- Provided entries -
%%

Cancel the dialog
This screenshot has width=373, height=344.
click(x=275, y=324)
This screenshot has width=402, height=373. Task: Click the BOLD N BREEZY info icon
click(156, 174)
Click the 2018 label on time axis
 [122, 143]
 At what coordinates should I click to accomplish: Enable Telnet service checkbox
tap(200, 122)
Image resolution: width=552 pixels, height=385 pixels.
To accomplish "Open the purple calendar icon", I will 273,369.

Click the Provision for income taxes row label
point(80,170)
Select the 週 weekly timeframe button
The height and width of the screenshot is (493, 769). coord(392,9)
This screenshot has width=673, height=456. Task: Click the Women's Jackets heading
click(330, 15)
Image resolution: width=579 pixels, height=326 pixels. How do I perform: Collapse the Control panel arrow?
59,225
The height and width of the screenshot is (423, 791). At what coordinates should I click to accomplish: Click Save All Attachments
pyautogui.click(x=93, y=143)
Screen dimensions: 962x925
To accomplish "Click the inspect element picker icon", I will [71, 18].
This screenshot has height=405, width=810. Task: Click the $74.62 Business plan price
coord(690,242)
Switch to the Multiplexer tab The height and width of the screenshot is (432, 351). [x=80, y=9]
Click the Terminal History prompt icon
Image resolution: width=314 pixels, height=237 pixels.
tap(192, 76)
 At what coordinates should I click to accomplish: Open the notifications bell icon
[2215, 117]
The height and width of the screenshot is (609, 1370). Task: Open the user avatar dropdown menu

%%

- Task requirements -
From the "Screen dimensions: 962x925" line to the close of the listing, restate each line word for word.

- Answer below -
Screen dimensions: 962x925
To accomplish "Click the inspect element picker icon", I will [71, 18].
This screenshot has height=405, width=810. Task: Click the $74.62 Business plan price
coord(690,242)
Switch to the Multiplexer tab The height and width of the screenshot is (432, 351). [x=80, y=9]
Click the Terminal History prompt icon
Image resolution: width=314 pixels, height=237 pixels.
tap(192, 76)
 At what coordinates should I click to accomplish: Open the notifications bell icon
[2215, 117]
The height and width of the screenshot is (609, 1370). Task: Open the user avatar dropdown menu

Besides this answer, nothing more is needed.